International Meeting for Autism Research: Attention and Executive Function In Children with ASD

Attention and Executive Function In Children with ASD

Saturday, May 14, 2011
Elizabeth Ballroom E-F and Lirenta Foyer Level 2 (Manchester Grand Hyatt)
10:00 AM
Y. V. Jiang1, K. Koldewyn2, S. Weigelt2, E. Pellicano3 and N. G. Kanwisher2, (1)University of Minnesota, Minneapolis, MN, (2)Brain & Cognitive Sciences, MIT, Cambridge, MA, (3)Centre for Research in Autism & Education, Institute of Education, London, United Kingdom
Background:  

Difficulties with attention are often implicated in autism. However, attention has many distinct components, and deficits have not been found in all of them. Some  HFA adults have even been reported to perform better than controls in some attentional tasks.  The previous work, however, has focused primarily on HFA adults, whose attentional function may have reached plateau.

Objectives:  

The goal of the present study is to examine a wide range of attentional functions in young children with ASD and their typically developing (TD) counterparts. We studied children aged 5 to 10 years old, which allows us to test the developmental change of attention and compare these changes between ASD and TD. We used tasks that tap into a variety of basic attentional functions, including selective attention, divided attention, executive control, conflict resolution, and attention to local and global levels.
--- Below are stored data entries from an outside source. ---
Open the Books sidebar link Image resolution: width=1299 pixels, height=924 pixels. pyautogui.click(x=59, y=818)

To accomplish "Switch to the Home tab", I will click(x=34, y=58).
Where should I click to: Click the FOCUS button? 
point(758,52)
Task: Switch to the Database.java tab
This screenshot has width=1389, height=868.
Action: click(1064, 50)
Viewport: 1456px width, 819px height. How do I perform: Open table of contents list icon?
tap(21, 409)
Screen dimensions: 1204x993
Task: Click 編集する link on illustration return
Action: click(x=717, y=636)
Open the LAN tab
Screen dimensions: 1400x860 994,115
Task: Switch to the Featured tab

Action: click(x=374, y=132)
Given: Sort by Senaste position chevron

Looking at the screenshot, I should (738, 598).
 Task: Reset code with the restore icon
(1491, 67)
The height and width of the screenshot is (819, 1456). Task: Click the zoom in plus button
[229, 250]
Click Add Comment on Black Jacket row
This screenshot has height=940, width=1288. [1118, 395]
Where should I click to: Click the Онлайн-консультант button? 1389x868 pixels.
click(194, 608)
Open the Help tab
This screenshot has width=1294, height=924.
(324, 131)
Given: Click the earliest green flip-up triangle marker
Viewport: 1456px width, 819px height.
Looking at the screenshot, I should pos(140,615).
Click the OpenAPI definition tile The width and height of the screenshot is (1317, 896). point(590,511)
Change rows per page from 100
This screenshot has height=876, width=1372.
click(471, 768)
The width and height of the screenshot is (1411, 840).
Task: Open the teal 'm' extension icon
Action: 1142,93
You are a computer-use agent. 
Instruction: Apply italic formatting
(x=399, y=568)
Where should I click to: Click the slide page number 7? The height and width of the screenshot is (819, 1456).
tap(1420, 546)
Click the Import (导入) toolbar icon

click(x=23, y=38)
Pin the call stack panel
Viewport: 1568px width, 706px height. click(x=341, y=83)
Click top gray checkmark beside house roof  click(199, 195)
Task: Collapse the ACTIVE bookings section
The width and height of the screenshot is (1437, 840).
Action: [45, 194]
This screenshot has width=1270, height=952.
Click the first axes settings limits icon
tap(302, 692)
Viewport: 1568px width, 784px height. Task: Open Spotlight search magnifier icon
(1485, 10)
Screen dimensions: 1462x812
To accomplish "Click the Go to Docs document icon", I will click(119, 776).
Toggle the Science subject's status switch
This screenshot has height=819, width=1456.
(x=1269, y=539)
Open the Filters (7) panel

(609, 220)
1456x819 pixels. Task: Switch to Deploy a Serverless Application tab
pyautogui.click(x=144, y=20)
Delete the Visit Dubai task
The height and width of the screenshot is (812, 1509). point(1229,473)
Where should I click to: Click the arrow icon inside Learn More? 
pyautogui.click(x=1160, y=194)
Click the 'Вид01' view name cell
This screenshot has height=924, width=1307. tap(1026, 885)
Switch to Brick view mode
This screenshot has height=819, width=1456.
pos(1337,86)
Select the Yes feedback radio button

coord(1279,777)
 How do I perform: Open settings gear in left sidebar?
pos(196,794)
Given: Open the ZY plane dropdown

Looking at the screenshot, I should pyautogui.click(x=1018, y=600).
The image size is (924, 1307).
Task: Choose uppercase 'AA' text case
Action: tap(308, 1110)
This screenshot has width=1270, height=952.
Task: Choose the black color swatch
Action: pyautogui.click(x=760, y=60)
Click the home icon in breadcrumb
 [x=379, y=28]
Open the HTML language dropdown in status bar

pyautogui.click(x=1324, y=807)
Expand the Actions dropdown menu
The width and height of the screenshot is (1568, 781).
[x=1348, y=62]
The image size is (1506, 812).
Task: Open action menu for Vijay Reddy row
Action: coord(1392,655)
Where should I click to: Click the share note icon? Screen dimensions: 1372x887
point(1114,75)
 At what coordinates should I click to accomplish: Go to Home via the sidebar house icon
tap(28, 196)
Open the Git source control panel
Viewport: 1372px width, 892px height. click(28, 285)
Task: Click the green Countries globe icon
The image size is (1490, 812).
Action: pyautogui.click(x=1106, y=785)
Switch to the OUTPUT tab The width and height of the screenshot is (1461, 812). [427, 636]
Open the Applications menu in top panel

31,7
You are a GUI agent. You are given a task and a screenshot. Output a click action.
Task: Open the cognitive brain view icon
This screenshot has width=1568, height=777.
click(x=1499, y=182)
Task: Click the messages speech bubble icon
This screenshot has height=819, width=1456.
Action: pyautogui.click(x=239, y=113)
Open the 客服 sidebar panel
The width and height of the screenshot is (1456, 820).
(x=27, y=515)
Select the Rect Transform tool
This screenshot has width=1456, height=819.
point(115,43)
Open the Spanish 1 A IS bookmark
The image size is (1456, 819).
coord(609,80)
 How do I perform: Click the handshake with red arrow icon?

Testing different attentional functions allows us to detect any differences in the development of different aspects of attention in ASD.

Methods:  

We tested 5-10 year old children with high-functioning autism (N~10) and a large number of typically developing children (N~50) to provide a “norm” in the following attention tasks. (1) Executive function was tested with a computerized version of the Dimension Card Sorting Task, in which children first sort colored shapes according to one dimension (e.g., color),  then sort them according to another dimension (e.g., shape), hence requiring them to suppress the previously learned rule, then sort by either color or shape, depending on a contextual cue,  requiring them to flexibly implement rules based on a task cue. (2) Selective & divided attention functions were tested with the multiple object tracking task, in which children were asked to track a certain number of moving objects among other visually identical moving objects, requiring selection of pre-specified targets, filtering out of distractors, and dividing attention among the multiple moving targets. (3) Attention to local and global levels, in which children viewed compound Navon stimuli (e.g., a big triangle made of little squares) and were asked them to classify the shape either at a particular level (local or global, in different blocks), a task that requires children to select a property, and to ignore and suppress information from another property of an object. Another task measured children’s natural tendency in categorizing compound stimuli.

Results:  

ASD children were comparable with TD controls in all attention and executive function, despite lower performance in a visually-guided reaching task and other tasks such as face perception. Yet our tasks were able to detect group differences, as evidenced by significant developmental improvements in all of our tasks.

Conclusions:  

Preliminary evidence indicates that attention and executive function improve with age but are unaffected by ASD diagnosis.